Este consentimiento no basta desde el punto de vista ético para que el paciente pueda ejercer su autonomía. Aquí entra una dimensión que también ha sido puesta en práctica desde los inicios históricos de las relaciones de ayuda, pero que no es hasta hace relativamente poco que se ha comenzado a estudiar y sistematizar (también hacia los 50-60): la comunicación entre paciente y profesional de la salud. ¿Si el profesional de la salud no cuenta con una destreza comunicativa cómo puede ser capaz de informar de forma efectiva al paciente? ¿Si no existe una comunicación efectiva, cómo puede hablarse de autonomía del paciente?

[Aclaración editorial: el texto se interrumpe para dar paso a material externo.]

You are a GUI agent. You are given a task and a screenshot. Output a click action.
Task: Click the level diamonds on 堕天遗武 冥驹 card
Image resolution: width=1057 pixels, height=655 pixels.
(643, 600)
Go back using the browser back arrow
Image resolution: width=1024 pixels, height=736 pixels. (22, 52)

Si un profesional de la salud usa demasiados tecnicismos a la hora de explicar a un paciente su enfermedad, éste no comprenderá la gravedad/levedad de lo que le sucede, quizá tampoco entienda en qué consiste el tratamiento que el profesional le sugiere y mucho menos sus alternativas.

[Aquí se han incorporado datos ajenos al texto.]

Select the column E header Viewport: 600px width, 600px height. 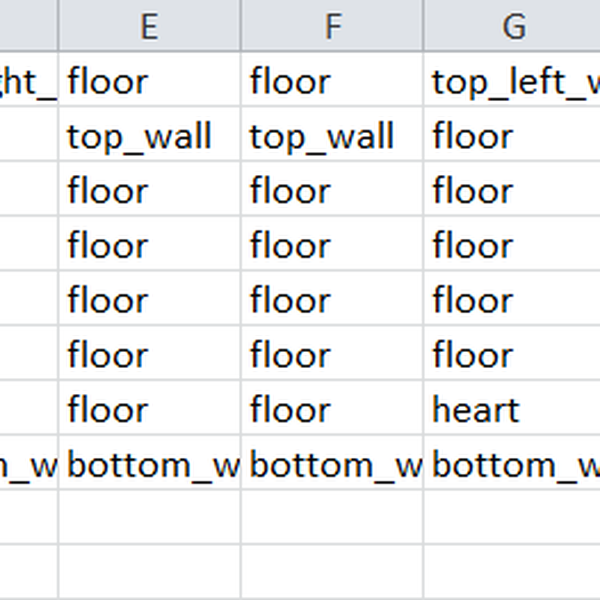tap(149, 26)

Al encontrarse en una posición débil, es probable que opte por hacer lo que el profesional le indique sin apenas cuestionarlo. En otras palabras, no está haciendo uso de su autonomía y el médico está siendo paternalista, pese a que él justifique que en su actuación le he explicado al paciente su malestar y las opciones que tenía. En el otro extremo se encuentra el profesional que, con el afán de que su paciente pueda comprenderle, le explica todo de manera simplista. De esta manera le ayuda a entender de forma muy general la causa de su malestar, pero no llega a informarle de particularidades fundamentales como puede ser la duración del tratamiento, la posible actuación “invasiva” de un determinado tratamiento, posibles consecuencias a mediano y largo plazo, etc. Esta simplificación excesiva también puede poner en riesgo la autonomía del paciente, pues éste puede llegar a optar por un tratamiento complejo y de consecuencias serias, por creer que era algo más sencillo, o simplemente no tomarse en serio un régimen, una medicación, etc.

Aquí entra un tercer vértice de este triángulo de excelencia del profesional de la salud: la educación. Es fundamental brindar una sólida educación sobre destrezas transversales como la comunicación, así como de un aspecto humanístico que incluya la dimensión ética. De esta forma el triángulo lo conformaría la comunicación, la ética y la educación. La relación de ayuda está incompleta sin estos eslabones y de nosotros depende que estos elementos se incorporen cada vez más en la atención sociosanitaria.